No caso particular deste episódio, sinto que tornou também claro que os traços
culturais de uma comunidade não são homogéneos, revelando diversidades ao nível
dos seus interlocutores. De certo modo, foi isto que procurei (re)conhecer ' ou
seja, entradas individualizadas no tecido social e cultural de uma comunidade,
no âmbito de uma antropologia ao nível dos indivíduos que fizesse acionar
aspetos dialógicos suscitados pela minha intervenção. Havia quem quisesse e
advogasse um presente e um futuro para a aldeia, do ponto de vista do turismo,
alicerçado numa limpeza dos seus traços camponeses menos higiénicos, e havia
quem, justamente, pensasse o contrário. E, como disse, as posições não estavam
apenas e só alinhadas nesta dicotomia estanque. Afinal, também em relação a
aspetos de memória fui capaz de verificar, na recuperação de episódios
passados, entradas diversas que resultavam de posições distintas face aos
acontecimentos vividos. A aldeia e a comunidade não eram aos meus olhos, como
nunca foram, entidades e realidades homogéneas e uniformes (Martins 2005).
O segundo imprevisto (após três semanas na aldeia), mais inicial e talvez mais
óbvio e expectável, ocorreu quando fui ameaçado por um homem de trinta e poucos
anos. A ameaça foi feita porque dias antes, num dos cafés locais, abordara a
sua mulher, de vinte e poucos anos, para fazer umas perguntas. A minha
interpelação foi feita num momento em que o café estava cheio de pessoas
(incluindo os emigrantes). Um dia depois, por volta da meia-noite, numa rua
escura, oiço a voz de alguém que me diz: Tu tem cuidado com quem falas uma
noite dessas ainda algo te acontece. Reconheci a voz e o vulto logo a seguir.
Nunca dali a situação passou. Fiquei incomodado. Tirei muitas notas sobre o
ocorrido. A ameaça fez-me pensar se estaria a realizar bem os meus passos da
investigação ' em particular, se seria adequado entrevistar mulheres casadas,
jovens, no café, depois de jantar, durante o mês de agosto, quando a aldeia
volta a encher com o retorno dos emigrantes.
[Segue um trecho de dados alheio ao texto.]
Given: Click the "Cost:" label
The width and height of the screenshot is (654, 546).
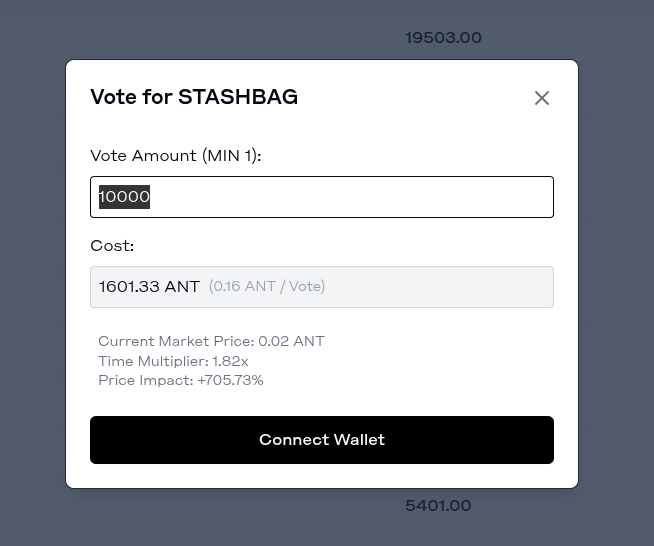Looking at the screenshot, I should click(x=112, y=246).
Fui incauto ao tentar aquelas
abordagens? Não o fiz apenas com aquela mulher; fi-lo com outras. Procurei
respostas e possibilidades ' uma delas fez-me precisamente sentir estranho no
meu país.
Tinha chegado de Manchester, uma cidade com quase seis milhões de habitantes,
com tanta gente, com outras gramáticas sociais e culturais. Seguramente, não
seria correto fazer entrevistas a mulheres casadas, jovens, abordando-as no
café. Afinal, eu era um homem jovem. Mas as respostas não eram simples. Outras
mulheres casadas, outras mulheres entrevistadas, outros homens jovens, e nada
se passara; nos escritos alinhavados no diário de campo após o momento de
questionamento total da minha presença ali (no limite, senti por momentos que
talvez tivesse pisado o risco final de consentimentos e que a minha experiência
na aldeia tivesse terminado), passei para um processo de interpretação das
pessoas em concreto e da situação / interação em que me tinha envolvido;
afinal, eram as pessoas concretas, com nomes, identidades, biografias
específicas que teriam de ser percebidas; não era uma coisa de mulheres e de
homens no geral, apenas. Também é certo que a relação com aquele homem e aquela
mulher (e respetivas famílias) evoluiu para outras formas. A relação tornar-se-
ia afável e pude realizar entrevistas com ambos. Diria que, neste caso, estava
perante um imprevisto previsível, reconhecendo aspetos particulares marcantes
das relações homens-mulheres na aldeia e dos acessos diferenciados (permitidos
e interditos) aos espaços públicos e nos quais vemos refletidas questões de
vergonha e honra, já amplamente discutidas nos estudos sobre sociedades
mediterrânicas e do Sul da Europa. Homens e mulheres têm papéis e liberdades
diferentes no âmbito das interações e relações sociais nos espaços públicos e
nos espaços privados (Martins 2005).
É também, parece-me, característica marcante de todo o trabalho antropológico a
sua inerente imprevisibilidade, que resulta do próprio facto de a observação de
proximidade nos envolver continuadamente em situações, interações e processos
(inicialmente) imprevistos porque a escolha de estar lá com as pessoas que são
os sujeitos das nossas pesquisas nos torna interlocutores e participantes de
múltiplas situações e interações sociais também elas inimaginadas. A este
respeito podemos falar, tendo por referência a ideia de um emicismo
endoetnográfico a propósito de uma ciência social de quotidianos e proximidades
vivenciais dos investigadores (espaciais, temporais, estéticas, estilísticas,
etc.), dos constantes eticismos endoetnográficos clássicos dos antropólogos,
sempre à procura de perceberem os sucessivos estranhamentos, enigmas,
incoerências e incompreensões com os quais vão deparando. Como costuma referir
Paul Henley a propósito da realização do documentário antropológico
(observacional), um (bom) filme tem cinquenta por cento de sorte e cinquenta
por cento do reconhecimento dessa sorte,[15] o que, noutras palavras, mais não
é do que a capacidade de ter instrumentos previamente organizados para irmos
lendo a realidade social que à nossa frente vai tendo lugar ' não esquecendo,
também, que a nossa participação interativa com aqueles com os quais vamos
estando é ela mesma criadora de novas realidades sociais.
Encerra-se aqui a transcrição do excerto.